With the new Intel Extension, the company says that developers can train and infer TensorFlow models on Intel AI hardware with "zero code change". Intel Extension for TensorFlow is built on the foundations of the oneAPI software components, with most of the performance-critical graphs and operators being highly optimized by Intel oneAPI Deep Neural Network (oneDNN) which is an open-source, cross-platform performance library for Deep Learning applications.
- Device management: The Intel and Google developers implemented TensorFlow's StreamExecutor C API utilizing C++ with SYCL and some exceptional support provided by the oneAPI SYCL runtime (DPC++ LLVM SYCL project). StreamExecutor C API defines stream, device, context, memory structure, and related functions, all have trivial mappings to corresponding implementations in the SYCL runtime.
- Op and kernel registration: TensorFlow's kernel and op registration C API allows device-specific kernel implementations and custom operations. To ensure sufficient model coverage, the development team matched TensorFlow native GPU device's op coverage, implementing most performance-critical ops by calling highly-optimized deep learning primitives from the oneAPI Deep Neural Network Library (oneDNN). Other ops are implemented with SYCL kernels or the Eigen math library to C++ with SYCL so that it can generate programs to implement device ops.
- Graph optimization: The Flex Series GPU plug-in optimizes TensorFlow graphs in Grappler through Graph C API and offloads performance-critical graph partitions to the oneDNN library through oneDNN Graph API. It receives a protobuf-serialized graph from TensorFlow, deserializes the graph, identifies and replaces appropriate subgraphs with a custom op, and sends the graph back to TensorFlow. When TensorFlow executes the processed graph, the custom ops are mapped to oneDNN's optimized implementation for their associated oneDNN Graph partitions.
- The Profiler C API lets PluggableDevices communicate profiling data in TensorFlow's native profiling format.

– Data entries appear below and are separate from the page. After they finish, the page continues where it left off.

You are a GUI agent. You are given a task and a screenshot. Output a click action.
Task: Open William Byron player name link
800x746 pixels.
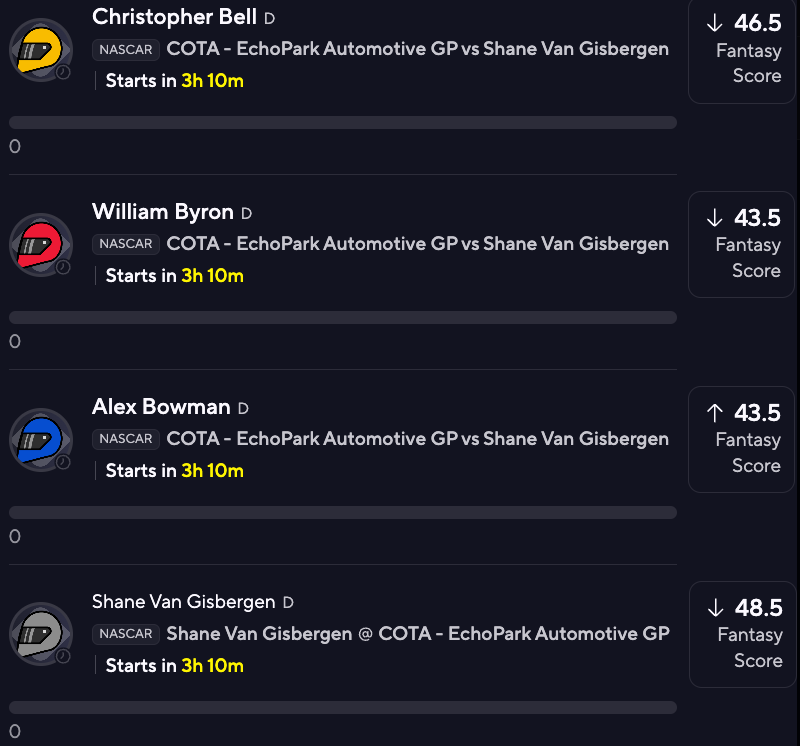pos(163,212)
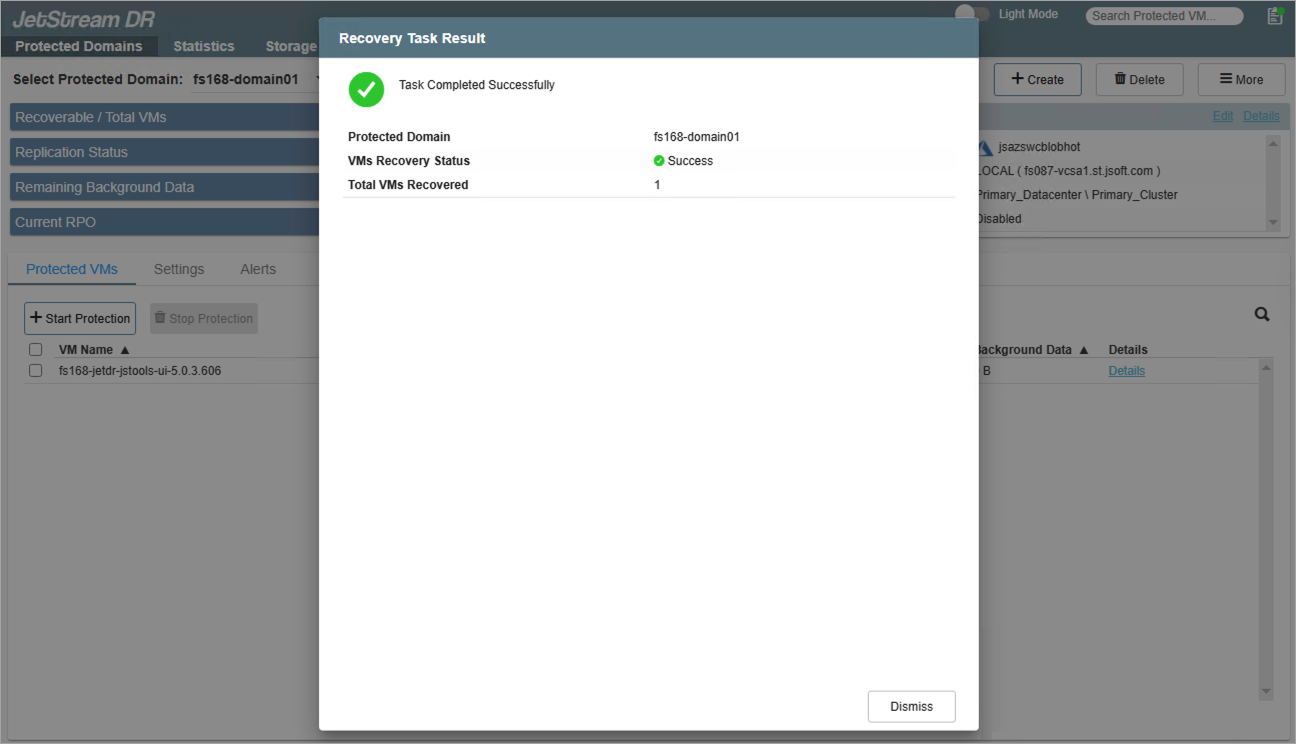Sort by Background Data column arrow

(x=1083, y=350)
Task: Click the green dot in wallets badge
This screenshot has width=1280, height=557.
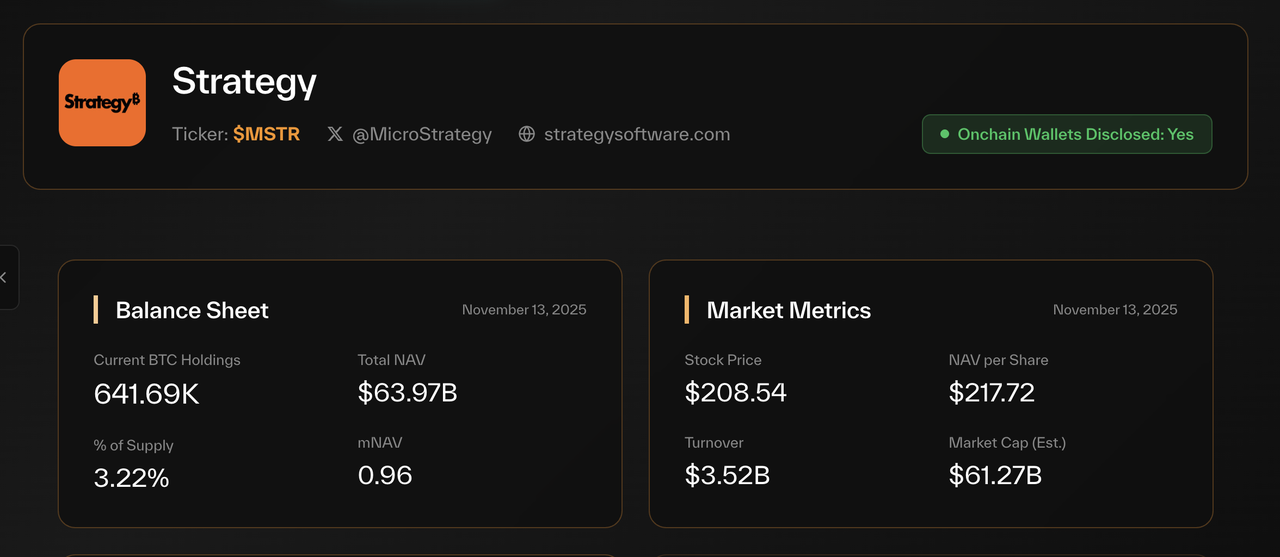Action: pyautogui.click(x=944, y=134)
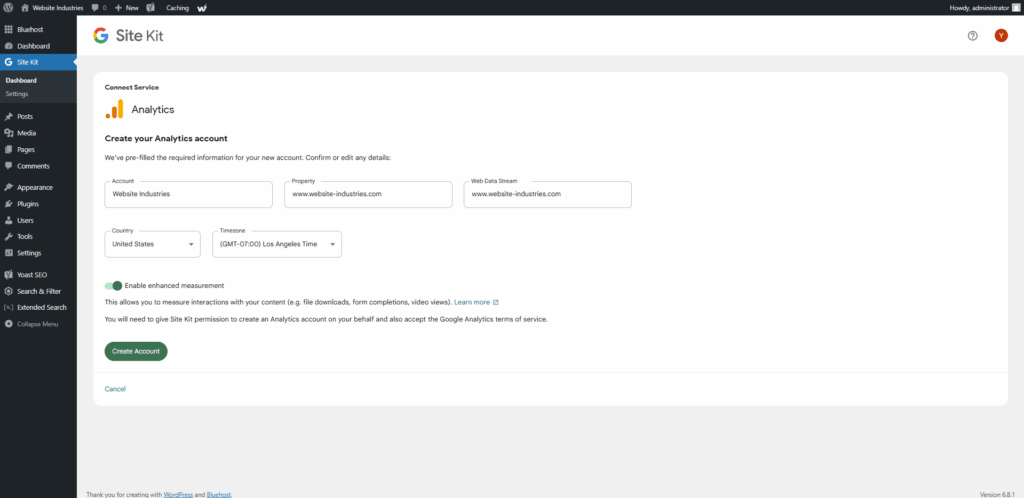This screenshot has width=1024, height=498.
Task: Click the Web Data Stream field
Action: [547, 194]
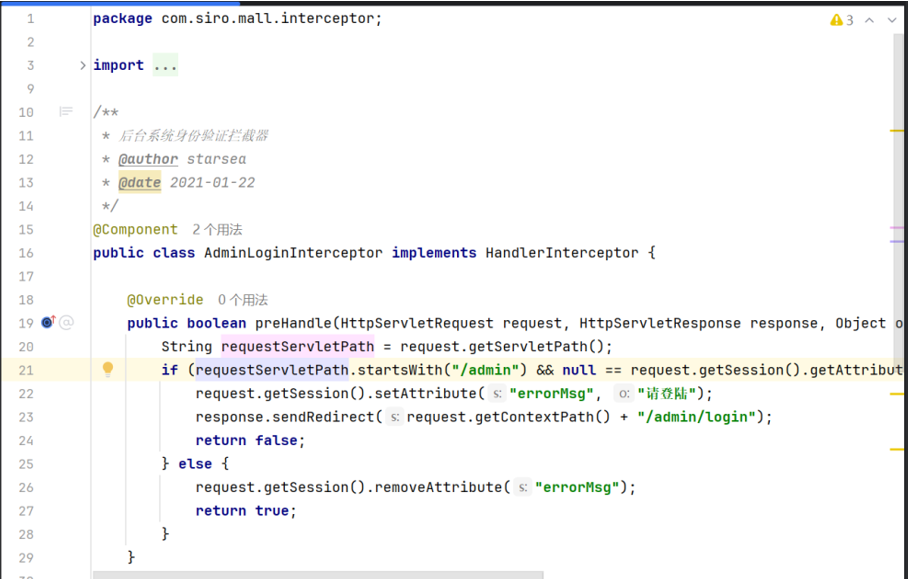Jump to next highlighted problem arrow
908x579 pixels.
click(x=892, y=20)
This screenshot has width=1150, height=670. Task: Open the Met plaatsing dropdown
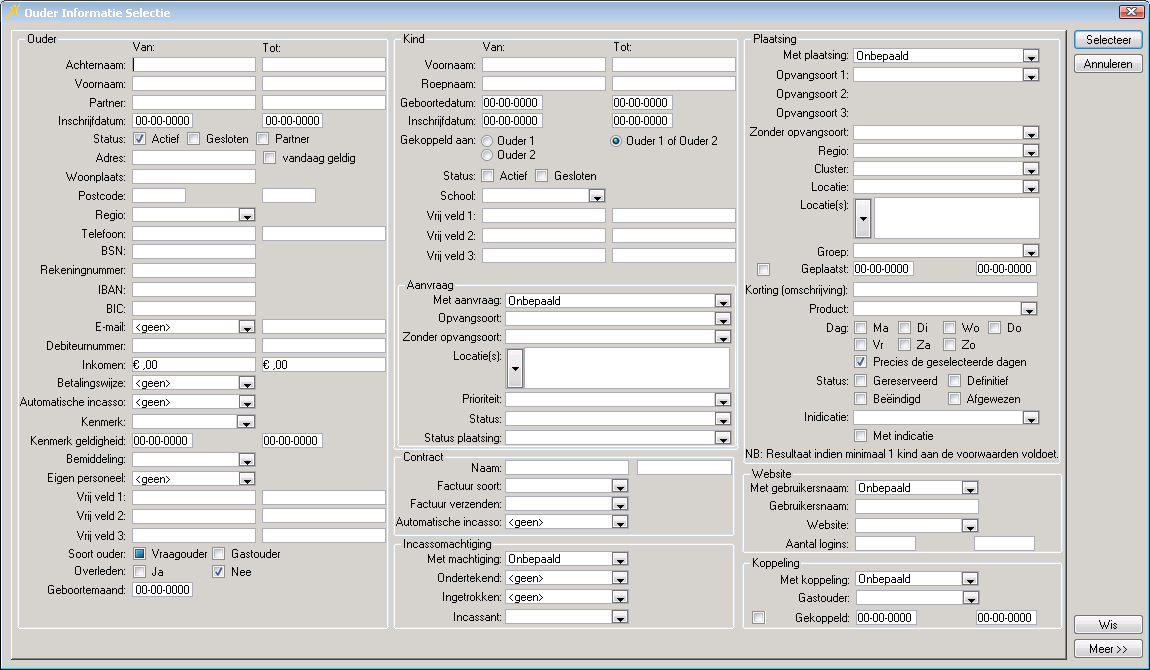point(1030,56)
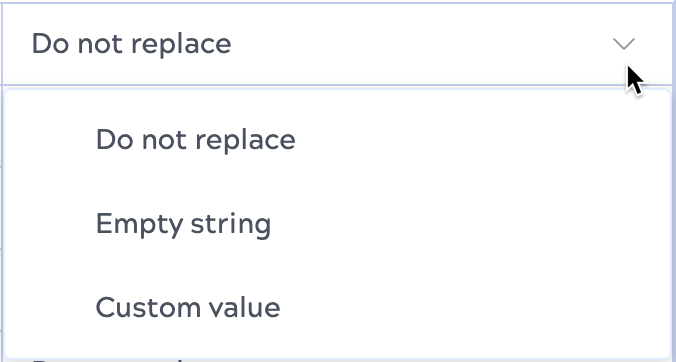Click the middle list entry, "Empty string"

(338, 224)
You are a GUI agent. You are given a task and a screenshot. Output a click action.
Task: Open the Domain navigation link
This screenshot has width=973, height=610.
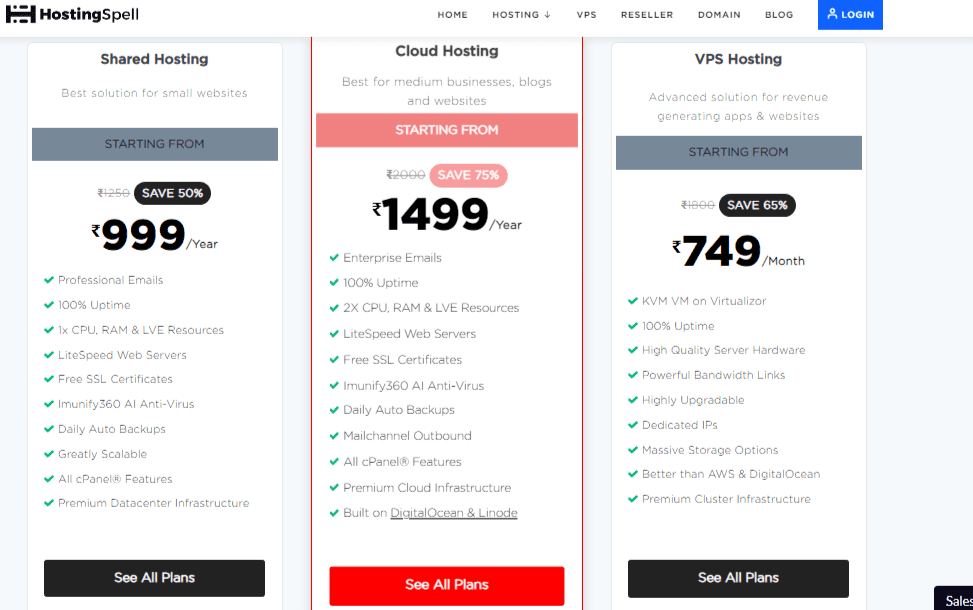pos(719,15)
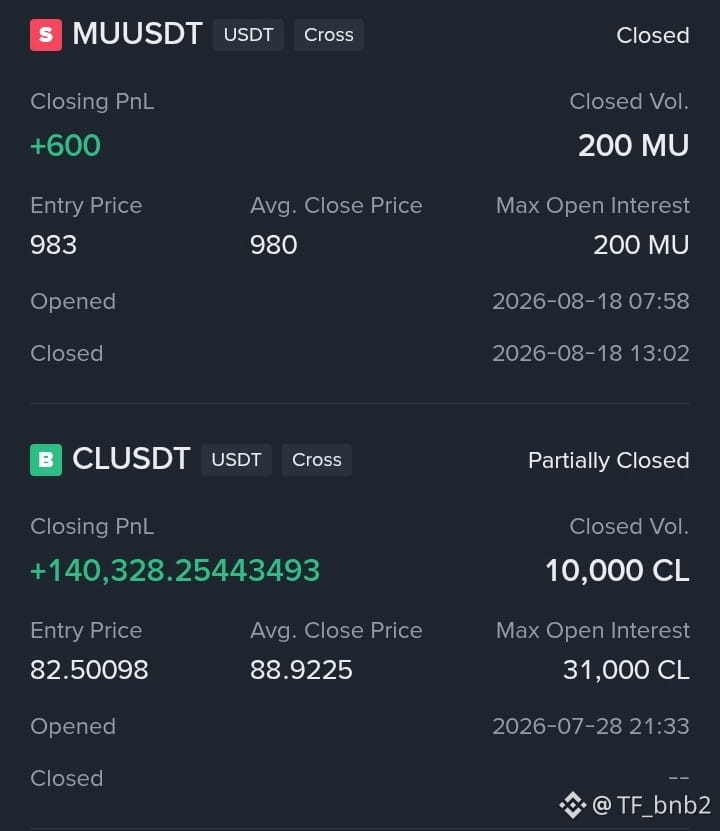Click the green B buy-side icon
Viewport: 720px width, 831px height.
[46, 459]
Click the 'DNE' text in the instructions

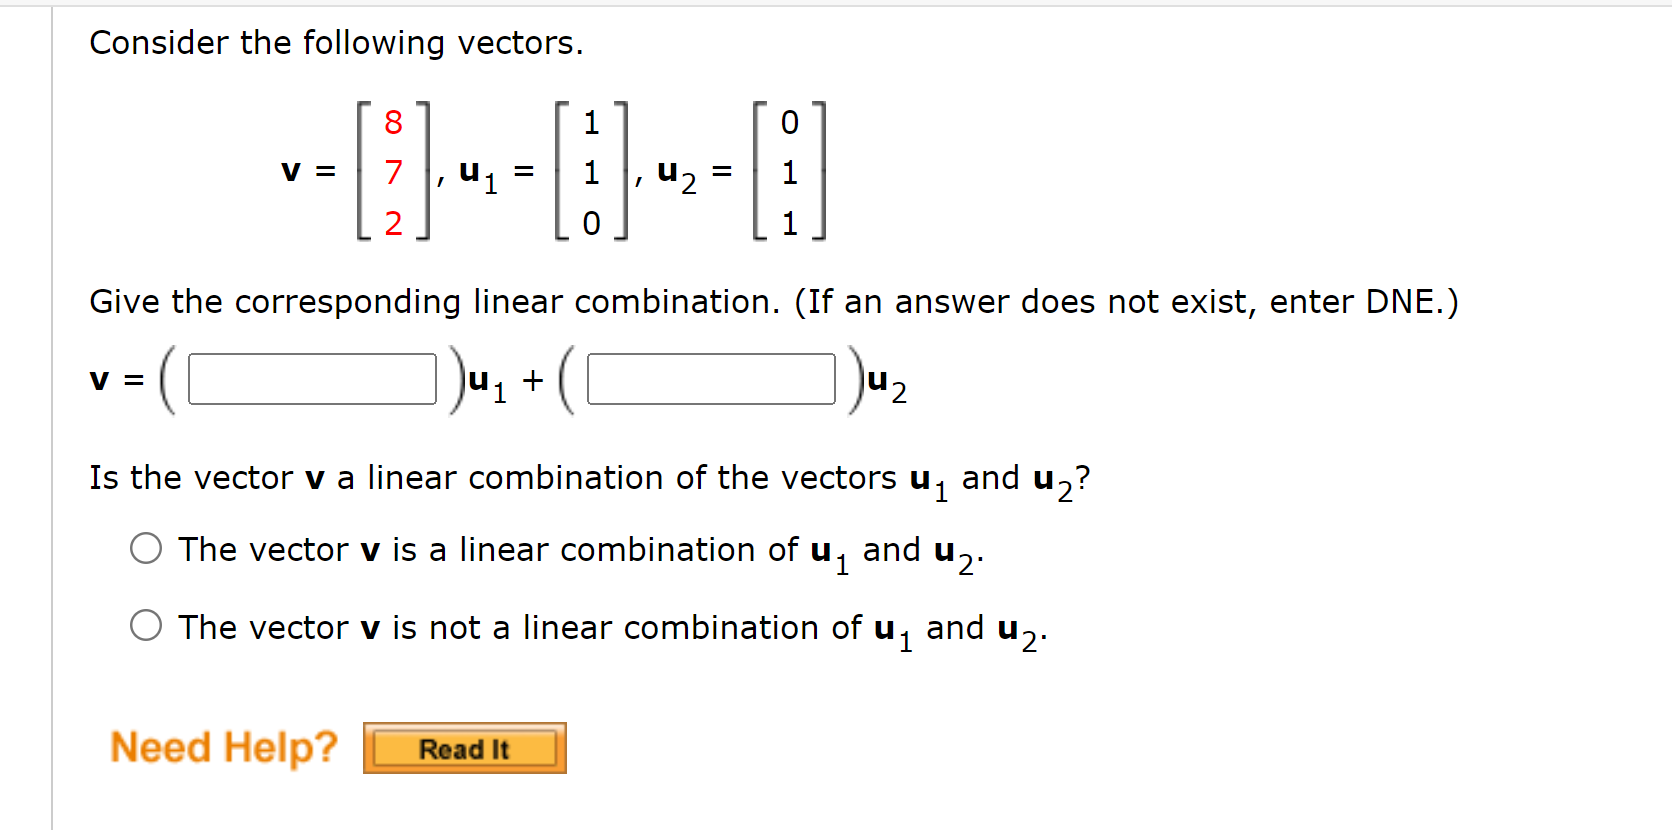pos(1400,302)
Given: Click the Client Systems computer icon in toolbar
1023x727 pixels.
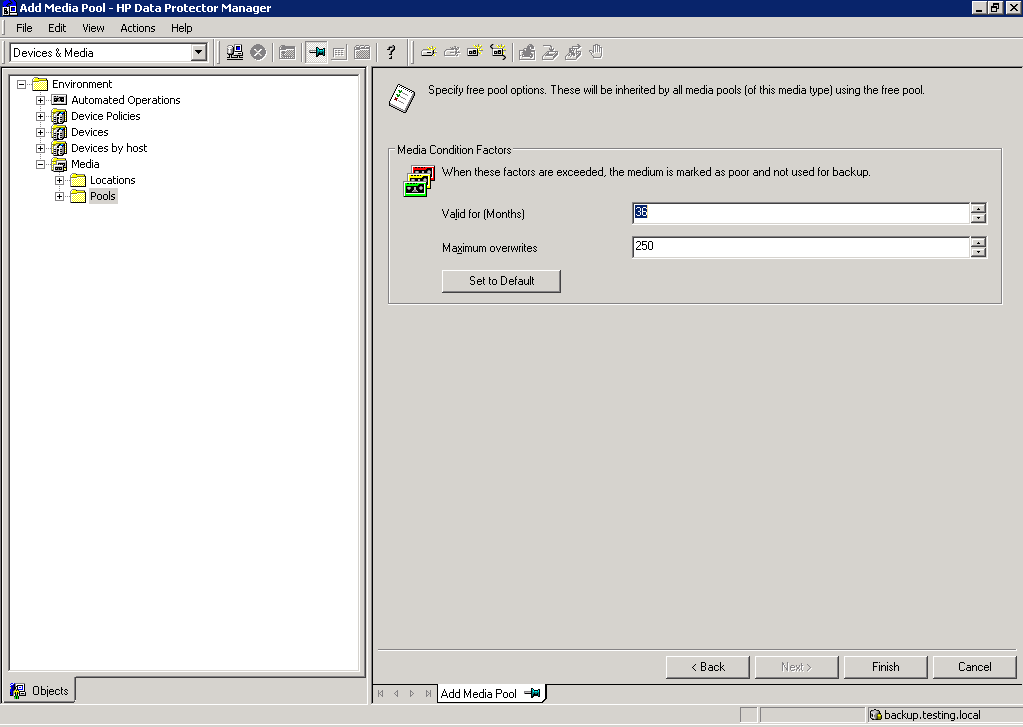Looking at the screenshot, I should [x=235, y=52].
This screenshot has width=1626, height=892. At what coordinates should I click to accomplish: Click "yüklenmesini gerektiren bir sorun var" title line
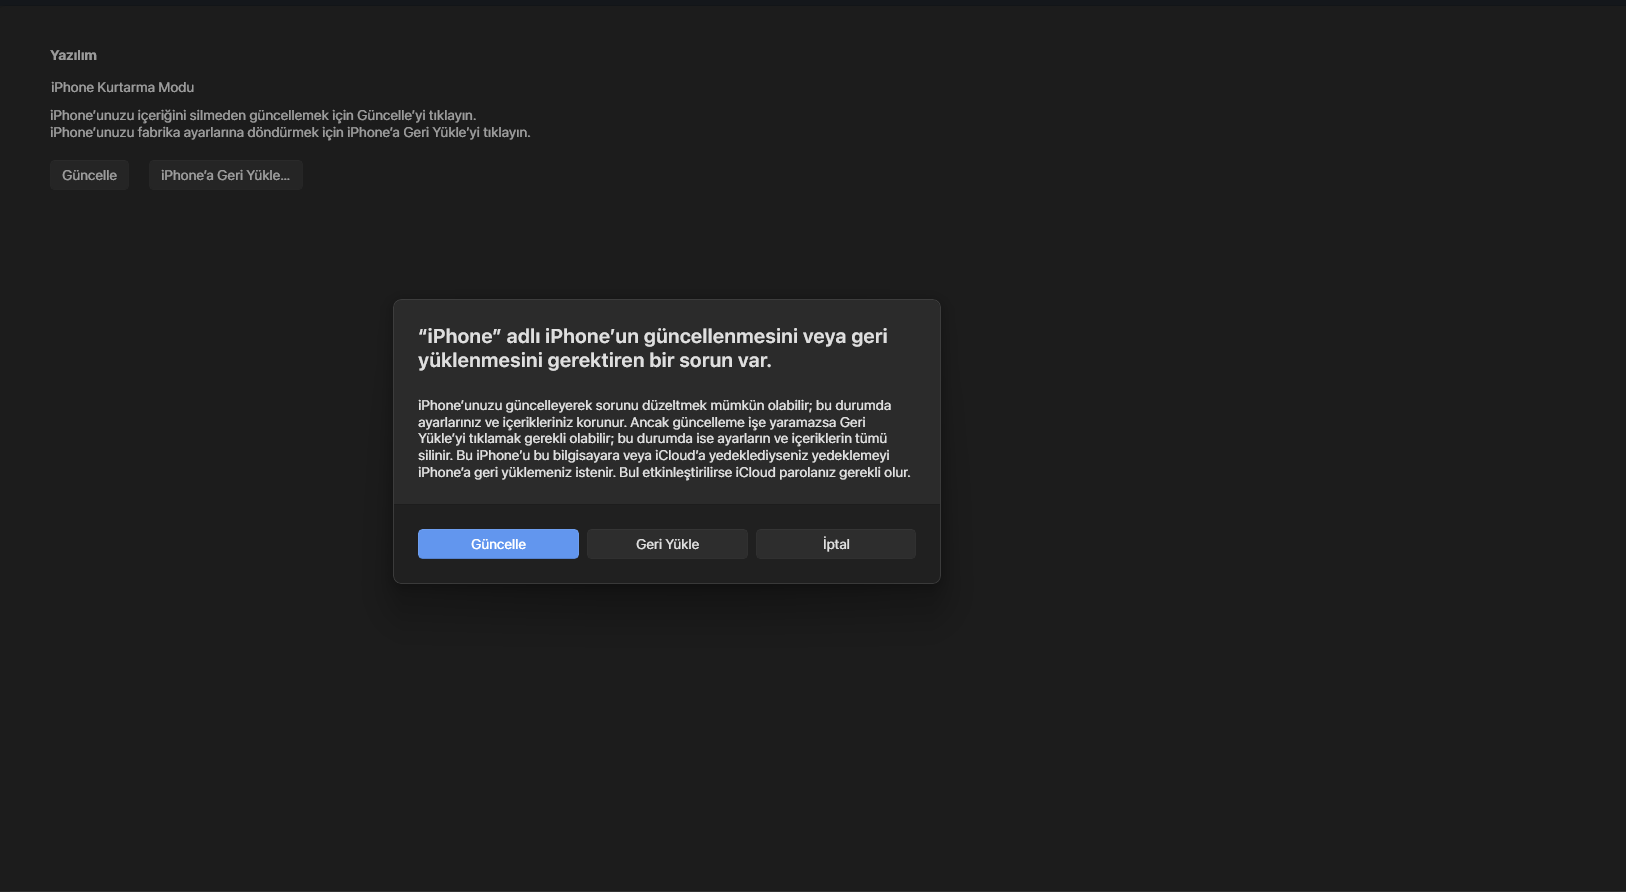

The Flex Series GPU plug-in takes a serialized XSpace object from TensorFlow, fills the object with runtime data obtained through the oneAPI Level Zero low-level device interface, and returns the object to TensorFlow. Users can display the execution profile of specific ops on The Flex Series GPU with TensorFlow's profiling tools like TensorBoard.
Inside, the Intel Data Center GPU Flex Series 170 is a full-height, single-wide passively cooled card with a 150W TDP. It features a single GPU with 32 Xe Cores, up to 16 TFLOPs of FP32 compute performance, 16GB of GDDR6 memory, and a PCIe 4.0 interface.
Intel also has the Data Center GPU Flex Series 140, a half-height, single-wide passively cooled card with a 75W TDP.
This card has 2 x GPUs with 16 Xe Cores in total (8 x Xe Cores per GPU) which is less than the single-GPU Flex Series 170, with only 8 TFLOPs of FP32 compute performance, and 12GB of GDDR6 memory in total (6GB GDDR6 memory per GPU).